Investors expect that the US economy will slowdown and the 2s-10s yield curve has been inverted for the second week.

US economic data mixed was largely ignored by XAU/USD trader.

XAU/USD Price Outlook: In consolidation within $1900-50 range.

As the second quarter starts, gold (XAU/USD), slides down about 0.64% in North American sessions. Russia-Ukraine disputes, higher global inflation and rising US Treasury yields keep the non-yielding metal under pressure. Investors should be aware of the inversion in 2s-10s yield curve as they evaluate the future prospects for yellow metal. As of press time, XAU/USD was trading at $1924.46 per troy ounce.

Positive US economic data and a positive market sentiment weighed heavily on gold

Wall Street closes, and US equity markets are expected to fluctuate. Meanwhile, European bourses closed positive. As peace talks have failed to reach an agreement on a diplomatic end to the conflict between Russia and Ukraine, the Russia-Ukraine War continues. Russia’s President Vladimir Putin has put pressure on Europe by signing a decree requiring non-friendly countries to pay in rubles for natural gas.

This triggered a series of negative market moods that led to gold reaching $1950 on Thursday. However, gold prices were affected by positive US economic data.

The March Nonfarm payrolls report was featured in the US economic docket. It showed that 431K jobs were created. This is lower than the 490K predicted by analysts. Although it was slightly less than expected, the market viewed it as a strong report. Forecasts ranged between 0 and 700K so it was not surprising that it was unexpectedly soft. The March Unemployment rate dropped to 3.6% YoY from 3.8% in January and beat the 3.7% estimates.

The US ISM Manufacturing , an indicator of the industry’s strength, dropped to 57.1 in March, from 58.6 February. This is well below the 59 estimates by analysts.

The US Dollar Index which measures the greenback’s price against a basket of rivals, rose 0.2% to 98.566. This was fueled by US Treasury yields. At 2.371%, the US benchmark 10-year note rises by four basis points.

XAU/USD Price Forecast: Technica outlook

XAU/USD has been trading in the $1910-50 area for thirteen consecutive days. It is consolidated and without direction. Relative Strength Index, a momentum indicator that has been oscillating around the 50-midline, turned bearish on Friday at 48.71. The daily moving averages below the spot price indicate an upward bias.

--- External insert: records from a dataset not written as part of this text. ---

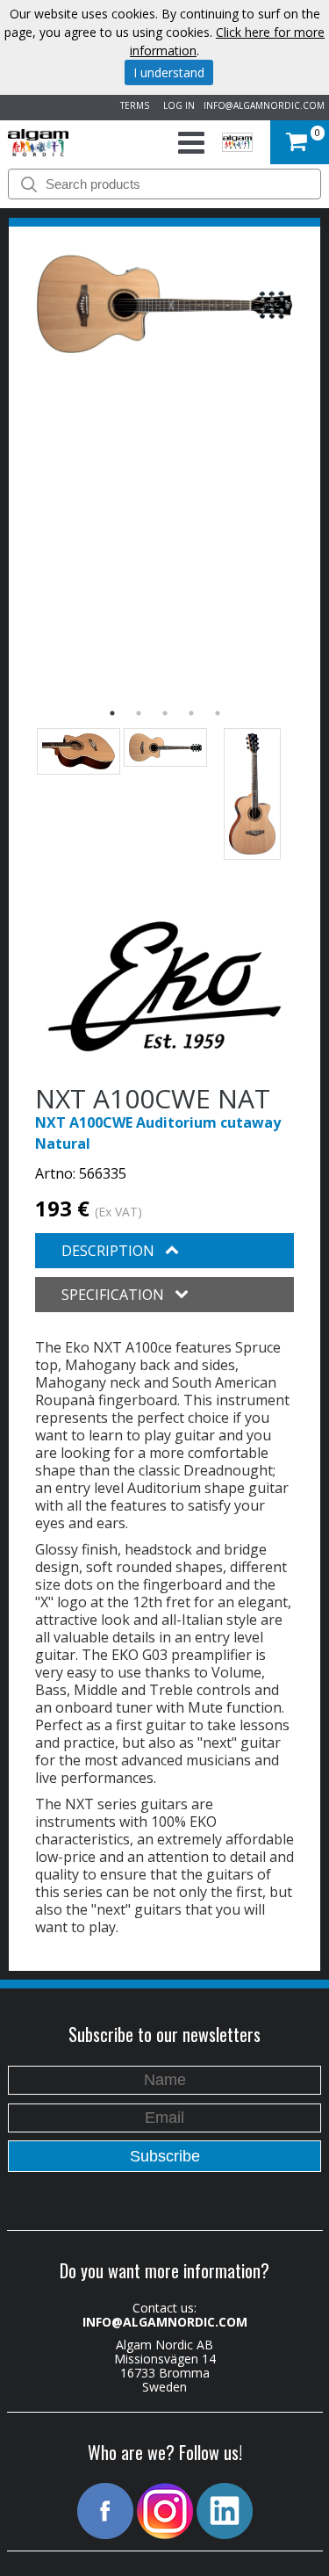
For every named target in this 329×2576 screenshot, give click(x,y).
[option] (164, 304)
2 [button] (138, 713)
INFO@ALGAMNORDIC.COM (264, 105)
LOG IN (176, 105)
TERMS (132, 105)
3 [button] (165, 713)
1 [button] (112, 713)
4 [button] (191, 713)
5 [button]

However, contradictory signals suggest that we should wait for a new catalyst.

XAU/USD would move higher if it reached $1950.30 on March 1. Brute of this would result in a March 24th daily high at $1966.20. Followed by $2000.

The XAU/USD support at $1910 would be on the other side. A clear break would expose $1910 as the XAU/USD first support. The 50-day moving average (DMA), at $1898.11, would be followed by $1877.14 on November 16, 2021. This will be followed by $1877.14 daily high, and then the 200-DMA at $1820.63.